• Document segment
Feedback & Replanning
This structure is common across all industrial robotics systems.

Layer 1: Input

This layer captures the trigger or instruction that initiates a task. Inputs can come from:
  • voice commands
  • text instructions
  • API requests
  • sensor triggers
  • scheduled routines
Example input:
"Pick up the red cube and place it in the tray"
or
"Patrol the warehouse aisle"
Input systems may include:
  • microphones
  • buttons
  • mobile apps
  • web interfaces
  • automated triggers

Layer 2: Perception

The robot must observe and understand the environment. Sensors commonly used:
  • RGB cameras
  • depth cameras
  • LIDAR
  • ultrasonic sensors
  • microphones
Perception models extract useful information from sensor data. Examples include:
  • object detection
  • semantic segmentation
  • pose estimation
  • visual SLAM
  • audio recognition
Example perception output:
red_cube → position (0.32, 0.41, 0.12)
blue_cube → position (0.45, 0.29, 0.10)
table_surface detected
For mobile robots, perception may also include:
obstacle detected
corridor detected
open path available

Layer 3: World Model

Raw perception data is converted into a structured representation of the environment. This is called the world model. A world model represents:
  • object locations
  • robot position
  • environment layout
  • task context
Example representation:
objects:
  red_cube:
    position: (0.25, 0.32, 0.10)

  tray:
    position: (0.55, 0.20, 0.12)

robot:
  arm_position: (0.10, 0.15, 0.40)
For mobile robots:
map:
  corridor
  obstacles
  docking station
robot_position:
  (x,y)
This structured information allows reasoning systems to make decisions.

Layer 4: Reasoning / Planning

This layer decides what the robot should do next. Approaches include:
  • LLM reasoning
  • rule-based logic
  • symbolic planning
  • behavior trees
  • task graphs
Example reasoning output:
Plan:
1 locate red cube
2 move arm to cube
3 grasp cube
4 move to tray
5 release cube
For locomotion:
Plan:
1 navigate to aisle 3
2 scan shelves
3 return to charging dock

Layer 5: Skill or Navigation Policy

Robots rarely generate raw motor commands directly. Instead, they use skills (for manipulation) or navigation policies (for locomotion). These are reusable capabilities that the robot can execute. Manipulation skills:
pick
place
push
stack
rotate
align
Locomotion skills:
navigate_to
scan_area
patrol
dock
avoid_obstacles
Skills act as an abstraction layer between reasoning and low-level control.

• Assigned task 1
In the text on robotics system layers, what do skills act as?
• Assigned task 2
Extend the text on robotics system layers, starting after its final sentence.

• Stored data
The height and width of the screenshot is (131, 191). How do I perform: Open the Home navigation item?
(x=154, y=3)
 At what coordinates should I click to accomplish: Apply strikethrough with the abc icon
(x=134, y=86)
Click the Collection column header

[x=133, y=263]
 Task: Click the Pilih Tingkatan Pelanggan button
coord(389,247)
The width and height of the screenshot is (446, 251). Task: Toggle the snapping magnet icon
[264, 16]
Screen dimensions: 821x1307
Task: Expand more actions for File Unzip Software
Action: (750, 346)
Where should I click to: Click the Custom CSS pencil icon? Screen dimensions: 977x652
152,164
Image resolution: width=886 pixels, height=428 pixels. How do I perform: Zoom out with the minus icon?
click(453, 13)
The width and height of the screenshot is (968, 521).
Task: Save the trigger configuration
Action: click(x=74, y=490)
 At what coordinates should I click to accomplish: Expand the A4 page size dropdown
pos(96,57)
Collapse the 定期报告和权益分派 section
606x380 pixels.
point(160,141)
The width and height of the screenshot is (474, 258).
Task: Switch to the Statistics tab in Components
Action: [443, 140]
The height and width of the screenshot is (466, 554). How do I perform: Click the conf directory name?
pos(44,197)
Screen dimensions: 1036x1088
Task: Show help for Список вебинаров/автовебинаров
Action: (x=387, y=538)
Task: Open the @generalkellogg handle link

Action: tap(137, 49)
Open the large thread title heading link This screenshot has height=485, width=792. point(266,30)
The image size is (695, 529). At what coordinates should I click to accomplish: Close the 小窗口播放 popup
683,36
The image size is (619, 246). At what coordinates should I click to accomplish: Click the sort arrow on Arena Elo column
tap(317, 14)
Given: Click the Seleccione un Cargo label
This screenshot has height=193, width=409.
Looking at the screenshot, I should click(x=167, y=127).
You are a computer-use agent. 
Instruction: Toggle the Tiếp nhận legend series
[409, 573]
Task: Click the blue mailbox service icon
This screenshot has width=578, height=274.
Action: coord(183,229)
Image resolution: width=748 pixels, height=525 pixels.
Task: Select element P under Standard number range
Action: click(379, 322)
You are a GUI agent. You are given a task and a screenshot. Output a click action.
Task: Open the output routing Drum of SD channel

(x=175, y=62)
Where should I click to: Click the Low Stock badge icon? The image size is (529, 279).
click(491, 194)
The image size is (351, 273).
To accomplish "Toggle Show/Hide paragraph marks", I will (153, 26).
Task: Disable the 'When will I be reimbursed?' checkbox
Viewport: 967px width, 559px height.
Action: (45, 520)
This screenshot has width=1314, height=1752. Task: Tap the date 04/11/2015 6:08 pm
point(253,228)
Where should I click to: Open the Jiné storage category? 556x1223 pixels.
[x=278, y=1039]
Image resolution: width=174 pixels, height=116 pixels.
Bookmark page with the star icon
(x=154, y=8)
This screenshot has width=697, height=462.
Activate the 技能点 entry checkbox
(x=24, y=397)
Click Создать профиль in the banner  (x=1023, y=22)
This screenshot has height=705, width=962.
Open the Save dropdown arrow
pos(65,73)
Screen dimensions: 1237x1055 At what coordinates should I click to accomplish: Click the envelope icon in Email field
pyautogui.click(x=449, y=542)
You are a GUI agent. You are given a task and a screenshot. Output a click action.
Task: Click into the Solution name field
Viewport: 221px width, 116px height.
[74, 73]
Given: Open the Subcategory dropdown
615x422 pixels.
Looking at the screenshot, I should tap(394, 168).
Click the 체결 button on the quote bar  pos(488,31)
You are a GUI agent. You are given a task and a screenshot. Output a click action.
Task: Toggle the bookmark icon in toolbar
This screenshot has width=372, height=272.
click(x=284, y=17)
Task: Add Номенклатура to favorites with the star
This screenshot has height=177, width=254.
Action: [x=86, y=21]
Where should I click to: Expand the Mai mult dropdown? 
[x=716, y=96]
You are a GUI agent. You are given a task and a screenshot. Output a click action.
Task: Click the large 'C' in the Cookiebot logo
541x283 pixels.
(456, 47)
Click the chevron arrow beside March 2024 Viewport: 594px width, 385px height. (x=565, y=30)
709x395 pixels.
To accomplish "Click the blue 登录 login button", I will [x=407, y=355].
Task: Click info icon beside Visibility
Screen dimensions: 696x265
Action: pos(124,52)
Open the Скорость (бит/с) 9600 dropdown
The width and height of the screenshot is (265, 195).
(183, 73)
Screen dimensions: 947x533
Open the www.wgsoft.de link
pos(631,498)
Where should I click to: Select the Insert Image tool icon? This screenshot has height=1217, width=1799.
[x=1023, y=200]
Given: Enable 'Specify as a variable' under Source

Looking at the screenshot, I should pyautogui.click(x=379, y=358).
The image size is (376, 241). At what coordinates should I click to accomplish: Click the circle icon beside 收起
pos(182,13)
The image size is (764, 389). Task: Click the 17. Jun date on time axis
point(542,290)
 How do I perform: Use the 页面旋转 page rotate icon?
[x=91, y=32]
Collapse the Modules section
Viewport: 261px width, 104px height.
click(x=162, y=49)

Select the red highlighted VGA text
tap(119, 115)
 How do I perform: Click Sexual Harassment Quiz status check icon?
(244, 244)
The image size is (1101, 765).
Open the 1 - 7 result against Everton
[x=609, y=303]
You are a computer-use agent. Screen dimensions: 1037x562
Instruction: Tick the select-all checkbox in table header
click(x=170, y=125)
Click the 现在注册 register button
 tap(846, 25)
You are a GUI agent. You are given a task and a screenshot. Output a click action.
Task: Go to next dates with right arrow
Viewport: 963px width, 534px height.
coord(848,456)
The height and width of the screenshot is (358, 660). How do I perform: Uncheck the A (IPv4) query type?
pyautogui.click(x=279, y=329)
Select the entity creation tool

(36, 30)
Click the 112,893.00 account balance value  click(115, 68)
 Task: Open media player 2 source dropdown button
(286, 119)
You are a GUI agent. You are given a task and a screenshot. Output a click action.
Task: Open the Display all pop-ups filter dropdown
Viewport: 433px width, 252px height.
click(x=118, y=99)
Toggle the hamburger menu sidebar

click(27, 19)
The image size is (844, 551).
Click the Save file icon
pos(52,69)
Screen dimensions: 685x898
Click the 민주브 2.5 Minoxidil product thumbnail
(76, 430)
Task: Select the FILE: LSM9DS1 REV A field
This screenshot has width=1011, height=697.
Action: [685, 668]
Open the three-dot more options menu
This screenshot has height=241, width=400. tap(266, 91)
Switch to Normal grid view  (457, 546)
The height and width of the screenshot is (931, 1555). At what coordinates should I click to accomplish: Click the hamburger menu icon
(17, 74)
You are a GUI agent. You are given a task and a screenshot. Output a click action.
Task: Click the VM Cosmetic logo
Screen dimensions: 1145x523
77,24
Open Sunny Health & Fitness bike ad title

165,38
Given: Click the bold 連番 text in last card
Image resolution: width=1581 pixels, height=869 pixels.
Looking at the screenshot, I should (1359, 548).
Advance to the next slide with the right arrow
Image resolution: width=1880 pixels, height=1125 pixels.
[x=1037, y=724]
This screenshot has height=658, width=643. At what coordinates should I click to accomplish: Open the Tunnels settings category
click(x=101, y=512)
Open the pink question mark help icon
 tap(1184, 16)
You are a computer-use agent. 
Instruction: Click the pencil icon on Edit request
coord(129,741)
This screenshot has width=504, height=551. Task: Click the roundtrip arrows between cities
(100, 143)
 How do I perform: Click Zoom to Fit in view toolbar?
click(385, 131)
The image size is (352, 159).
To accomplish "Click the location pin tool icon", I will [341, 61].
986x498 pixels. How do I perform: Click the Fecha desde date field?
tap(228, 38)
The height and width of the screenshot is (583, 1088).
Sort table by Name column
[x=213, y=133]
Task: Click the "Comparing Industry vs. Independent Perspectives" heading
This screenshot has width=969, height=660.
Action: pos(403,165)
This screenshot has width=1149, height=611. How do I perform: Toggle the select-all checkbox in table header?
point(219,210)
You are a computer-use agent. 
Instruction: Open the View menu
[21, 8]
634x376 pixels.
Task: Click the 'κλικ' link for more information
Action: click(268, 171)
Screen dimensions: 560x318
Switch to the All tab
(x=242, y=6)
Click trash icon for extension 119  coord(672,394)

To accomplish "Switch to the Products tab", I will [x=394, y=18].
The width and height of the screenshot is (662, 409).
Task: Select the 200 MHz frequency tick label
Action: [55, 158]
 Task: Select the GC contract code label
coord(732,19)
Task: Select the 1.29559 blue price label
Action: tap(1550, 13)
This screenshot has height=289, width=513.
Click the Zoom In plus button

• Written answer 1
An abstraction layer between reasoning and low-level control.

• Written answer 2
Layer 6: Robot Execution

At this stage the robot hardware performs actions. For the SO101 arm:
move_to(x,y,z)
close_gripper()
move_to(target)
open_gripper()
For the UGV rover:
navigate_to(location)
rotate(angle)
capture_image()
scan_environment()
This layer interacts with:
  • motors
  • actuators
  • grippers
  • wheels

Layer 7: Feedback and Replanning

Real-world environments are unpredictable. Robots must constantly verify whether actions succeed. Examples:
did the grasp succeed?
did the rover reach the destination?
is the object still visible?
If an action fails, the system may:
  • retry
  • update the world model
  • replan the task
This feedback loop is critical for reliable robotics systems.

AI Approaches Used in Physical AI

Different AI techniques can power different layers of the system.

Classical Robotics

Traditional robotics pipelines combine:
vision
motion planning
control systems
Common frameworks:
  • ROS
  • MoveIt
  • OpenCV

LLM-Based Planning

Large Language Models can help interpret instructions and generate plans. Example:
User: "Sort the blocks by color"
LLM produces:
1 detect blocks
2 classify colors
3 pick block
4 place in color bin
LLMs are useful for:
  • natural language interfaces
  • task decomposition
  • skill orchestration

Imitation Learning

Robots learn from demonstrations. Workflow:
human demonstrates task
robot records trajectory
model learns policy
Applications:
  • manipulation
  • repetitive tasks
  • assembly
Popular approaches include:
  • behavior cloning
  • ACT models
  • diffusion policies

Reinforcement Learning

Robots learn through reward-based optimization. Example reward:
successful grasp = +1
dropped object = -1
RL is often used for:
  • dexterous manipulation
  • locomotion control
  • dynamic tasks

Vision Language Action Models

These models map:
vision + language → robot actions
Examples include:
  • RT-2
  • OpenVLA
These models aim to create general-purpose robot intelligence.